LLM-as-judge evaluator

Use built-in templates, or create your own, to evaluate the quality of agent outputs and determine whether a response is relevant and aligned with the prompt and context. Each evaluation produces a numeric score (for example, 1–5), which can be used directly in alert conditions.

Built-in templates include:

  • Task completion – Assesses whether the agent successfully fulfilled the task or objective
  • Answer relevance – Evaluates how well the response addresses the question or intent
  • Helpfulness – Measures whether the response provides useful, actionable information
  • Clarity – Checks if the response is easy to understand and well-communicated
  • Prompt adherence – Determines how closely the response follows the given instructions
  • Language match – Verifies that the response is in the expected language

Advanced capabilities:

  • Customizable templates to fit your use case
  • Choice of evaluator model
  • Previewing evaluations on sample spans
  • Selecting which segment to evaluate (e.g., first/last prompt or response)

SQL evaluator

SQL evaluations run deterministic checks directly against your telemetry table. Use them when success can be defined with clear, objective conditions — such as returning valid JSON or including required fields. These checks are cost-efficient and scale well for high-volume workloads.

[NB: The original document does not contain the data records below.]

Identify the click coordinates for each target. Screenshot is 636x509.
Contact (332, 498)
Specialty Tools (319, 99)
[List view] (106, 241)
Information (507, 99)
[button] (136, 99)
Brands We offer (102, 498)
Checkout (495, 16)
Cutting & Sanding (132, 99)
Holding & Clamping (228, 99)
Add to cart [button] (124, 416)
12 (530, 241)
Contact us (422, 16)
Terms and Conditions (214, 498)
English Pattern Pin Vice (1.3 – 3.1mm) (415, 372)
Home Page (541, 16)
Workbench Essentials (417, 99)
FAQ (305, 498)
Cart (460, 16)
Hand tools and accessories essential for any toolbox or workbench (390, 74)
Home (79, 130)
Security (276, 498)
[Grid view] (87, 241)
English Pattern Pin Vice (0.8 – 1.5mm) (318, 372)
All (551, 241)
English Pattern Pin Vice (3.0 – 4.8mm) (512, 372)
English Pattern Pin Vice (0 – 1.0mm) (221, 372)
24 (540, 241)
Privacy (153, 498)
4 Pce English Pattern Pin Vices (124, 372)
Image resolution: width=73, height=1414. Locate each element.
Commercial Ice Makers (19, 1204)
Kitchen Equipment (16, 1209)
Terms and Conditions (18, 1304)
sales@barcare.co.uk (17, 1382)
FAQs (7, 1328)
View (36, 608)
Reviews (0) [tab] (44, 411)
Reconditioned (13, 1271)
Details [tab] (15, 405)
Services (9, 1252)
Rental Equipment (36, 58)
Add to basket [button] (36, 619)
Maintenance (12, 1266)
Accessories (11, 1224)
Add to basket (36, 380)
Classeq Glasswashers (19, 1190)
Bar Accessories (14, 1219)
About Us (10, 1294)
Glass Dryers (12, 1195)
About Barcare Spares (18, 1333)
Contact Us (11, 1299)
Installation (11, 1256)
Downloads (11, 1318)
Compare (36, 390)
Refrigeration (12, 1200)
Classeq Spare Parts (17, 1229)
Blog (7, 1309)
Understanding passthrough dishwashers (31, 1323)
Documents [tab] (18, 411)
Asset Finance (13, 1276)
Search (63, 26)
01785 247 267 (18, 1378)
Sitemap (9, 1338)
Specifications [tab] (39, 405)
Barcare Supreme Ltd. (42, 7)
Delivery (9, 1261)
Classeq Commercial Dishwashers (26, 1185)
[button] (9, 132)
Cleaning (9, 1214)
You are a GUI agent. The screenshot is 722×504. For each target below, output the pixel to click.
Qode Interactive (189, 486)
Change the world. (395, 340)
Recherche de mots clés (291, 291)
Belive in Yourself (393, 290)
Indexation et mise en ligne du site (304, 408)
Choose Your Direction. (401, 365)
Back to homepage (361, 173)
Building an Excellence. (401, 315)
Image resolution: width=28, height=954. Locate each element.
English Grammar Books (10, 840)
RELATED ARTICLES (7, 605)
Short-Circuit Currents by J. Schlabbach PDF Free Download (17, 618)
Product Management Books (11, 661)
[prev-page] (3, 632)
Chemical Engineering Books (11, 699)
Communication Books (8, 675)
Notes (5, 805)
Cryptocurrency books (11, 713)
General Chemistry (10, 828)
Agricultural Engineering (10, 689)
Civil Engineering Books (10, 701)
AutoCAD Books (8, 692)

SQL evaluations are well suited for checks like:

  • Verifying output length or word count
  • Confirming required keys are present in a response payload
  • Flagging forbidden or missing keywords
  • Validating JSON structure
  • Checking for specific patterns or formats

Configure sampling

Sampling is applied before evaluations run, giving full control over the number of spans evaluated while still getting useful coverage, which is particularly important for LLM-based checks.

The evaluation sample size can be configured in one of two ways:

  • Set a hard cap – Limit the maximum number of spans evaluated per time bucket (e.g., up to 200 spans per run)
  • Set a percentage with a cap – Evaluate a percentage of all spans with an upper limit (e.g., 30% of spans, capped at 1,000 per run)

Define alert conditions

Alert conditions determine when Monte Carlo should generate a new Alert based on the evaluations you've configured.

To define a condition, choose the metric and the evaluation output field to monitor (an evaluation score from LLM-as-judge or SQL). Then specify the operator and threshold that should trigger an Alert. You can use manual thresholds or automated machine learning-based thresholds.

Anomaly detection

Agent Evaluation Monitors support automated thresholds powered by machine learning.

When creating an alert condition, select the is anomalous operator to have Monte Carlo detect anomalous deviations in evaluation metrics, such as:

  • Unexpected variability in evaluation scores that suggests regressions
  • Sudden drops in quality metrics
  • Emerging drift in agent behavior over time

Define schedule

Select when the monitor should run. Agent evaluation monitors run according to the schedule defined below.

  • On a schedule: Input a regular, periodic schedule. Options for handling daylight savings are available in the advanced dropdown.
  • Manual trigger: the monitor is run manually from the monitor details page using the Run button, or programmatically via the runMonitor API call.

Send notifications

Alerts can be routed to all existing notification channels already configured in Monte Carlo, so they fit naturally into your existing incident response workflows.

Select which audiences should receive notifications when an evaluation-based alert is triggered.

Define Notes

Text in the Notes section will be included directly in Alert notifications. The "Show notes tips" dropdown includes details on how to @mention an individual or team if you are sending notifications to Slack.

Notes support rich-text formatting, including bold, italic, underline, strike-through, lists, links, and code blocks. Rich-text channels display these styles, while text-only channels show a plain-text equivalent.

Monitor properties can be dynamically inserted into Notes through variables. Supported variables include Created by, Last updated at, Last updated by, Priority, and Tags.

Additional settings exist for customizing the description of the monitor, pre-setting a priority on any Alerts generated by the monitor, or for turning off failure notifications.